The Trainium2 chip is designed to target complex GenAI LLM inferencing and training workloads with a 500W chip that has 650 TFLOP/s per chip of a dense BF16 performance with 96GByte of HBM3e memory capacity. The chip also features a scale-up network called NeuronLink. The Trainium2 server architecture consists of two SKUs, the Trainium2 (Trn2) and Trainium2-Ultra (Trn2-Ultra), with the latter being the primary SKU for GenAI frontier model training and inference for internal Amazon workloads and for Anthropic’s workloads.
Key takeaways:
- Amazon is investing heavily in AI clusters, deploying a large number of Hopper and Blackwell GPUs and investing billions in Trainium2 AI clusters.
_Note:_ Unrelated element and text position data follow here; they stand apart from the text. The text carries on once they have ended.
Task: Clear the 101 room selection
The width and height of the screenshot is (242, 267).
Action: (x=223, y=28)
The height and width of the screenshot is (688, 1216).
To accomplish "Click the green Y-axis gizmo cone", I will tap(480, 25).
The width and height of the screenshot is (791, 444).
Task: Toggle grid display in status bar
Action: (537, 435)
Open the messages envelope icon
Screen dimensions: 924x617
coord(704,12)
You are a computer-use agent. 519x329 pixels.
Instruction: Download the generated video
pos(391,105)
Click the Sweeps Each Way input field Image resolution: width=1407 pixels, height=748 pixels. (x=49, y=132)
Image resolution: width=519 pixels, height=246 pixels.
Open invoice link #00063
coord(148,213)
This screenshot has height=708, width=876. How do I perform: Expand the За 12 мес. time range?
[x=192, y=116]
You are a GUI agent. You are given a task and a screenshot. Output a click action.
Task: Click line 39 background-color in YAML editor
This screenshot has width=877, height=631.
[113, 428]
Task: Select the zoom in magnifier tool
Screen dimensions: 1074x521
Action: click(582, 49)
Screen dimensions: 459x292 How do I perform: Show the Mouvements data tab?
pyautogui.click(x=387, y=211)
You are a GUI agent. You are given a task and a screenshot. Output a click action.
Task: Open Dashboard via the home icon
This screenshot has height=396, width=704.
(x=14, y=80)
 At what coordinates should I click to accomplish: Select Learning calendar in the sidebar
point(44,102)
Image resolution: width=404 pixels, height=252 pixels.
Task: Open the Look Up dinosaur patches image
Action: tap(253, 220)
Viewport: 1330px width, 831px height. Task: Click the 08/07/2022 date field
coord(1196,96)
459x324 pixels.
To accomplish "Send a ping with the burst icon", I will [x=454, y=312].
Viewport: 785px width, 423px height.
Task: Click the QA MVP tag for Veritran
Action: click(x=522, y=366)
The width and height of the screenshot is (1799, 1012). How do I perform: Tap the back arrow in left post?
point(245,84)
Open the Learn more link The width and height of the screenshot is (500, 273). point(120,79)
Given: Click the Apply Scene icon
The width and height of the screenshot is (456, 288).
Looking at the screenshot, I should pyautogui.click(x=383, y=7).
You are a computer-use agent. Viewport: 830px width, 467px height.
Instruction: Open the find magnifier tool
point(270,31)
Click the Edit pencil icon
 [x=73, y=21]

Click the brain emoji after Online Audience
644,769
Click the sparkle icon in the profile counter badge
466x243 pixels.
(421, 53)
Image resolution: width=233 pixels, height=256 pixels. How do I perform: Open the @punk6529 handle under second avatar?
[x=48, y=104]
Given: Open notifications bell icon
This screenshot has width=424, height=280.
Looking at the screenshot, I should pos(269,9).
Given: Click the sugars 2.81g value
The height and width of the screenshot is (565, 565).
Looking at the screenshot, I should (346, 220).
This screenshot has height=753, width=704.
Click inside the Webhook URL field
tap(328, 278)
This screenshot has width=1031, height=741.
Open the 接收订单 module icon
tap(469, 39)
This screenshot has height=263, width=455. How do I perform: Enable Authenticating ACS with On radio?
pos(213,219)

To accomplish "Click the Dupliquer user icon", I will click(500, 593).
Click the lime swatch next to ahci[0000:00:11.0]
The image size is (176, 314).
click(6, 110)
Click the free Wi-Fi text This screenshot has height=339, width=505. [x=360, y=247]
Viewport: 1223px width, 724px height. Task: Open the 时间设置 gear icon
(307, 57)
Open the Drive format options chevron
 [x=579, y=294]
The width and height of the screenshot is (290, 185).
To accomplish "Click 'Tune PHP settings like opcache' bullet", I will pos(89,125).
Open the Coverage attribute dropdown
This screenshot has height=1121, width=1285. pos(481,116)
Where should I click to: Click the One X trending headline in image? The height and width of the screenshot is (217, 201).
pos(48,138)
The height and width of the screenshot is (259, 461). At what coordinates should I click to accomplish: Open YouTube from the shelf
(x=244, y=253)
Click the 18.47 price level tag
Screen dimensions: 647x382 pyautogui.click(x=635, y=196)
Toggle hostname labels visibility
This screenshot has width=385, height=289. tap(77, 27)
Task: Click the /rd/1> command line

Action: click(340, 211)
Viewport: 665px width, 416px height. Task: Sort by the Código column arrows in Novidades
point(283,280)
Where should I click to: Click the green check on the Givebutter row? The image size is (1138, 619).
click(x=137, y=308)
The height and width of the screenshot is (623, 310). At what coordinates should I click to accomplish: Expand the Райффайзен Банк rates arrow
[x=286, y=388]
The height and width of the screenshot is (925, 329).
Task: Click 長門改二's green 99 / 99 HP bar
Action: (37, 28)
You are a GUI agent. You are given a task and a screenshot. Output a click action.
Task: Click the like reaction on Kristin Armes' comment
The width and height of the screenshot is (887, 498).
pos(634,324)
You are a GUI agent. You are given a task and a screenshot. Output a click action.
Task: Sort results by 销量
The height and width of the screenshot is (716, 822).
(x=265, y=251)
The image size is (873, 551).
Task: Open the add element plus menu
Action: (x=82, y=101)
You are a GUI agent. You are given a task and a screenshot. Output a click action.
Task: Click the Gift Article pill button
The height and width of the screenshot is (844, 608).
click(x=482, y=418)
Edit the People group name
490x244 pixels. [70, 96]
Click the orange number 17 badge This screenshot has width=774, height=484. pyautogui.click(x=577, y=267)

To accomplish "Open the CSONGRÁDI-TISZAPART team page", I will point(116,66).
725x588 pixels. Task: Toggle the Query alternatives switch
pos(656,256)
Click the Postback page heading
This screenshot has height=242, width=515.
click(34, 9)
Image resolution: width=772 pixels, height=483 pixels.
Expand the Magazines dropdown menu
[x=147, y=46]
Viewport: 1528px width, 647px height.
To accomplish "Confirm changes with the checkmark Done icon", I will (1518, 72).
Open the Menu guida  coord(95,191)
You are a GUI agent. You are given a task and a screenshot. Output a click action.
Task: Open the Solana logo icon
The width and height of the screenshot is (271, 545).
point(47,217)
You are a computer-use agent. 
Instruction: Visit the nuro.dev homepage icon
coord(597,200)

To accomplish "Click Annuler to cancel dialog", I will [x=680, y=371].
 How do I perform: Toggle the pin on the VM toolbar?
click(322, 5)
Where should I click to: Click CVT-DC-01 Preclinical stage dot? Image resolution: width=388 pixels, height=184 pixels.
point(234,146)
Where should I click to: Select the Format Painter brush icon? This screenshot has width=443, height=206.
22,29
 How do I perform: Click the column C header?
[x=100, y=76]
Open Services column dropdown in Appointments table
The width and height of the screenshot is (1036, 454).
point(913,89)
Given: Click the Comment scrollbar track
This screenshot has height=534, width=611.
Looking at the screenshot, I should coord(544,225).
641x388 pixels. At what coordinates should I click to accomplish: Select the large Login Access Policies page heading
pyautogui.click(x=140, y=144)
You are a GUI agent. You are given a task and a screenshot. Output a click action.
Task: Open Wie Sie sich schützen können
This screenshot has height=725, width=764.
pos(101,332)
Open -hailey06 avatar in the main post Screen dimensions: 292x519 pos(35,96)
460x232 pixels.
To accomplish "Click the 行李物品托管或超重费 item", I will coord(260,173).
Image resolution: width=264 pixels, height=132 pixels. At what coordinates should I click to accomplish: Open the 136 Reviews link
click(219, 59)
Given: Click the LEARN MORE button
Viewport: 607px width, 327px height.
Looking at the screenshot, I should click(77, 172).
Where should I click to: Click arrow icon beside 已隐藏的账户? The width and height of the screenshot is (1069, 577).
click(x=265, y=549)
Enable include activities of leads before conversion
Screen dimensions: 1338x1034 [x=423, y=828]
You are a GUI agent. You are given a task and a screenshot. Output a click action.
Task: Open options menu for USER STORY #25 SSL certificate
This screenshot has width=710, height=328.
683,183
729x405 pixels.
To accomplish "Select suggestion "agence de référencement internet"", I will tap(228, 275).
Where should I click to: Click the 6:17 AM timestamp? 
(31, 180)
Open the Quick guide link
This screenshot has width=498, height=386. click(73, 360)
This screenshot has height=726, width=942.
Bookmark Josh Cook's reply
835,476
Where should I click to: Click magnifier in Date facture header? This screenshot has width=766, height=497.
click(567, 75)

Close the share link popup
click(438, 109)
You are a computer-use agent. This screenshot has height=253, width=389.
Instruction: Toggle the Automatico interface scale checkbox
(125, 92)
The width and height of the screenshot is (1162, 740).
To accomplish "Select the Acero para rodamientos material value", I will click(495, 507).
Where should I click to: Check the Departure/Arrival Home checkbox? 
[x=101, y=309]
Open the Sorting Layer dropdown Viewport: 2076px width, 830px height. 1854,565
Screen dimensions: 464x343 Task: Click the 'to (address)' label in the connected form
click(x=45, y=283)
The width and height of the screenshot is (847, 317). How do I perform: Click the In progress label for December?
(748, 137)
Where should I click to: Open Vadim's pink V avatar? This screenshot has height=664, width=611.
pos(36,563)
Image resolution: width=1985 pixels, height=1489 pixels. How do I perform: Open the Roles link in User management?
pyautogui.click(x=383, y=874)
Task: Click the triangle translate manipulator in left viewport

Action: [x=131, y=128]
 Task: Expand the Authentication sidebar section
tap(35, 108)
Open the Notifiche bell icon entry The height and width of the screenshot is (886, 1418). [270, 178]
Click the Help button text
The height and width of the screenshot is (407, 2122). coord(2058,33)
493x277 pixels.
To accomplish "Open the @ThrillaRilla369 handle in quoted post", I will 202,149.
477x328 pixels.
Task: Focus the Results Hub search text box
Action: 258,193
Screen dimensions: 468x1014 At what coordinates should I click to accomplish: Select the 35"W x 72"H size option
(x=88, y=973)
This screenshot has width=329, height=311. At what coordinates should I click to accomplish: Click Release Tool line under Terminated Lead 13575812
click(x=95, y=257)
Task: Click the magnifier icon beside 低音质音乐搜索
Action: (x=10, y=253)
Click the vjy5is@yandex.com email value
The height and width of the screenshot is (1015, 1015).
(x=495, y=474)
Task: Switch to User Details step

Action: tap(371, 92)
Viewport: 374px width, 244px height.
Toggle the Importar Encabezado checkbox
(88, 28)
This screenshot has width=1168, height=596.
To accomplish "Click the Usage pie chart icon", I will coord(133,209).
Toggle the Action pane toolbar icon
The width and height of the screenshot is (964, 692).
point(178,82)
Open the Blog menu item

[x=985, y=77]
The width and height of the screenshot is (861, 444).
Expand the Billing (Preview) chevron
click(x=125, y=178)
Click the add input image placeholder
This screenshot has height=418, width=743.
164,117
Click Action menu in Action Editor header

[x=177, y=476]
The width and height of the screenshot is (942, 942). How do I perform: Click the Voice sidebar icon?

- AWS is currently deploying a cluster with 400k Trainium2 chips for Anthropic, known as “Project Rainier”. This is one of the largest AI cluster deployments globally.
- Despite these investments, Amazon's Trainium1 and Inferentia2 based instances have not been competitive for GenAI frontier model training or inference due to weak hardware specs and poor software integration.
- With the release of Trainium2, Amazon has made a significant course correction and is on a path to eventually providing a competitive custom silicon in training and inference on the chip, system, and the software compiler/frameworks level.